By Clive Upton
Professor of Modern English Language, University of Leeds
At this year's Christmas celebration of the Yorkshire Dialect Society, the poet and broadcaster Ian McMillan - the Bard of Barnsley - was asked if dialects were dying out. Not surprisingly, he said he doubted it and the substance of his talk - firmly rooted in today's everyday language - said as much too.
Although younger people today do not speak like their grandparents - who in turn do not speak the way their grandparents did - we can still place a person of any age by region or social group, or by both. Loosely copying Mark Twain... we can safely say that reports of the death of non-standard dialects are greatly exaggerated.
Note I have said non-standard dialects, distinguishing them from standard dialect, or "standard English".
Though we reserve it for special practical and social purposes, standard English is not special in any structural sense, since all dialects have complicated rules.
Having both standard and non-standard ways of talking is a real asset to a speaker - smoothing their way through a variety of situations.
A West Country child who describes being absent from school without permission as "playing truant", while their peers say "mitching", can expect a hard time in the playground. But using "mitch" outside their area can lead to incomprehension at best and a negative assessment at worst.
A Yorkshireman telling someone to "wait while five o'clock", using "while" for standard "until" (historically very correct, incidentally), declares his own local credentials and puts the other at their easeunless, that is, the other is an outsider, in which case they are either accidentally baffled or intentionally excluded... both possibilities in the exercise that is dialect selection.
This matter of inclusion or exclusion - movement towards someone or erection of a barrier against them - is at the heart of our maintaining differences in speech.
The big word here is "identity".
We each have a sense of who we are and equally, of who we want to be. (These might not be the same thing, of course.) So we choose, from situation to situation, and even from second to second, how to express ourselves.
Usually this is unintentional, triggered by a place, or a subject of conversation, or the company we are in - or even maybe the changing look on someone's face.
Sense of belonging
If you are at all sensitive to language you have probably caught yourself doing this at times, like I do when on the streets of my native Birmingham - removed from my now-habitual West Yorkshire surroundings.
I'd typically say "aah" for "yes" in Birmingham, but have caught myself quite automatically saying "aye" in Yorkshire!
But we might make the switch fairly deliberately too.

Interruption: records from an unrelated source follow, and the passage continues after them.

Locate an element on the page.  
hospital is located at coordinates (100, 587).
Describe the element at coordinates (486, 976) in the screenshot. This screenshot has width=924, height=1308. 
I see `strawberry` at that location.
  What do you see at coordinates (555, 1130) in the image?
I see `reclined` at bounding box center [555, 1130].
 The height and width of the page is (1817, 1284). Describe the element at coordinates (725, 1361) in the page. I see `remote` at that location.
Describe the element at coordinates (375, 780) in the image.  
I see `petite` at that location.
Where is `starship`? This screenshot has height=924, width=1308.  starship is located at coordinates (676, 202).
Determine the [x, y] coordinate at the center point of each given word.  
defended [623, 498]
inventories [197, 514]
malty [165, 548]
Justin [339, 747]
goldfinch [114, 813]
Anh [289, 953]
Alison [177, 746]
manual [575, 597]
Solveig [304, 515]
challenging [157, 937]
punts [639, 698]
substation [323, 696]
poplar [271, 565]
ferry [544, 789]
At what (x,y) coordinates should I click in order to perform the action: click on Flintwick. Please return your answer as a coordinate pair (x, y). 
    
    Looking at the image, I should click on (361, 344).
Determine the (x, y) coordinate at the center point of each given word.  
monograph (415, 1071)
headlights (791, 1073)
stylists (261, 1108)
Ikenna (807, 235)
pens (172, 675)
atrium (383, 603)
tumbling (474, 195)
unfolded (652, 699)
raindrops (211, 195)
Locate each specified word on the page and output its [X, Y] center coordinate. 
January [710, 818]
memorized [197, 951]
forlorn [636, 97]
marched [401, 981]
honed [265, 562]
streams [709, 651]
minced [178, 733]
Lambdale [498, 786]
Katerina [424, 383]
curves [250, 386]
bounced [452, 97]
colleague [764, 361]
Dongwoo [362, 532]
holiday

Geordies who do not usually preserve the historical "oo" sound in a word like "house" might well refer to Newcastle United as "The Toon", or their favourite drink as "broon ale". Doing so can assert their right to local status, make them part of the club.
Social dialect, what we might loosely call slang, frequently operates at this more conscious level of speech. To fit in or to join the tribe, the speaker has to master the language - usually words, sometimes grammar, pronunciation, rhythms - of the in-group.
Here playfulness really has free rein, and any group that wants to mark itself out as distinct, invents its signals. There is no point, as an outsider, in trying to break in or keep up, because that defeats the object and the in-group will create something else to defeat you.
The ephemeral nature of much of this is obvious - a group's speakers moving on in time and taking their slang with them, usually into oblivion, sometimes into the historical record. Just a few big slang-types persist across generations - their practical use (often trading-related) declining, but their social use remaining to some degree.
The most famous of these must be the slang once found in many urban centres but so popularly associated with London that it is frequently called "cockney rhyming slang".
Far less well-known, but equally inventive and originally purposeful, is "back slang", once well-known to butchers and similar traders.
If a butcher asked: "What's the eecrip of the feeb?" he wanted to know the price of the beef. If he told a mate to 'vatch a cool at the elrig", he was advising him to have a look at the girl.
Not all slangs are short-lived, but might pass on across generations as marks of group identity, just as regional speech does.
The BBC's great Voices project of 2005, which saw the corporation engaged in unparalleled exploration of everyday speech across the UK, loudly proclaims the cause of language variation. There is a wealth of information to gladden the heart of anyone who revels in speech differences.
The best place to start is with the "word map" section of the site, which features words contributed to the project on a series of themes. To take just one set of maps, for "narrow walkway", you will find "close" and "lane" with special concentrations in Scotland, "ginnel" and "snicket" in Lancashire/Yorkshire, "jitty" in the north Midlands, "pavement" in London... and "twitten" on the south coast.
Agree or disagree. Find gaps in the picture. Be surprised. Above all, be prompted to listen to yourself and to those around you, and revel in the wonderful medley of 21st Century English speech.